Климат земли колеблется во времени — это известно. И это отчетливо видно, если наблюдать за ним от десятилетий до миллионов лет. Это и Закон, и Движение. Причин такому изменению много — колебания солнечного излучения, чисто внутренние процессы, деятельность человека.
Но есть и еще одна причина — взаимопроникновение пустого и полного, божественный энергетический акт: природа не терпит пустоты и рождает новую реальность. Изменение погоды — это бешеное зарастание пустого места, которое если свято, то не бывает пусто. Пустота рождает электричество, а электричество взрывает пустоту — такова метафизика земного существования.
— Неужели сомнение — это болезнь?
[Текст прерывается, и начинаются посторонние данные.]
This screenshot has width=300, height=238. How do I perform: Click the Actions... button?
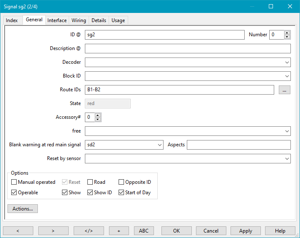pos(22,208)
И человека гармоничного, в котором все уравновешено, не гложут черви сомнения?
— Ну, мил человек, — ответил доктор Конону-младшему, — вы так рассуждаете, как будто это глисты какие-то. Сомнение — это другой феномен.
— И оттого, что мне свойственно сомнение, я почти утратил потенцию?
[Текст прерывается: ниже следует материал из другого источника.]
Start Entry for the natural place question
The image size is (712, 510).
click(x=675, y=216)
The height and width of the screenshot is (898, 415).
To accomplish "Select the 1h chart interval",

Конон-младший несколько лет избегал любых связей с женщинами. Из некогда неприятного подростка и молодого человека, внушавшего большие опасения за складность судьбы, он, пережив все болезни становления — отрицание отцова наследства, радостей простого отдыха, простую и чистоплотную приверженность общечеловеческой морали, националистические идеи, наконец превратился в породистого зрелого господина, проживающего в просторном и чистом доме на озере Леман, доме, увешанном семейными фотографиями (а не плакатами Че Гевары, как было когда-то), где в восемь утра украинская домработница вот уже много лет подавала ему кашу из пророщенных зерен в чудесной мейсенской мисочке и травяной чай или фрукты с нежным, нежирным белым сыром. После завтрака он работал в кабинете, читал биржевые сводки и статьи рыночных аналитиков — за окнами плескался большой газон, ведущий к серой воде, — и только потом ехал в офис на рю Монблан управлять своими подчиненными, нервно прячущими взгляды в узорах старинного персидского ковра, покрывающего пол в его кабинете, — точного близнеца ковра в гостиной Аяны, о чем он, конечно, знать не мог. Он доставал из узоров их взгляды, он вдыхал жизнь, тепло или, наоборот, холод и почти смерть в их сердца, он переговаривался по спикерфону с партнерами или конкурентами в большой овальной переговорной с камином и садом камней. Вечером он шел на концерт, в театр, шел в скучные гости к местным буржуа, для того чтобы неизменно в десять вечера вернуться домой, в особняк на берегу озера и уже в одиннадцать, после легкого ужина, как правило — овощного супа, улечься спать и уснуть без снов.